Помню, тогда я спрашивал у людей: что вас заинтересовало? И многие говорили, что ходили на экскурсии про выдающихся людей и теперь хотят чего-то нового — а мы то самое, новое, им и дали. И я тогда понял, что мы попали в струю. Люди наслушались историй об известных москвичах и им захотелось узнать архитектуру ближе, «что и как устроено» — как в популярной в то время программе «Галилео».
— Возвращаясь к первому вопросу: если человек не пьет, то что, кроме вина, поможет ему лучше понимать архитектуру?

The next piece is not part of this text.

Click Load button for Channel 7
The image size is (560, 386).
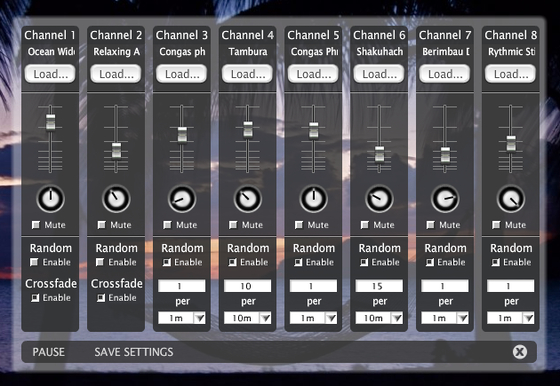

— Мы пытаемся находить свои подходы для всех. У нас есть театральные экскурсии, прогулки со скетченгом, «Кино глазами инженера», где мы читаем лекции об архитектуре в кино и показываем, что фильмы, которые они любят, оказывается, были бы невозможны без архитектуры, которая в них играет очень важную роль. Или, например, в прошлом году мы запустили экскурсии с собаками, где можно совместить образовательную программу с выгулом и встречей с соседями; чтобы не было конфликтов между собаками, на таких экскурсиях постоянно присутствует зоопсихолог. Есть экскурсии с виртуальной реальностью, которые привлекают людей, интересующихся современными технологиями. И так далее. Вот к нам приходят люди, любящие вино, и понимают, что через вино можно изучать историю архитектуры.
И такие способы заинтересовать москвичей можно искать бесконечно.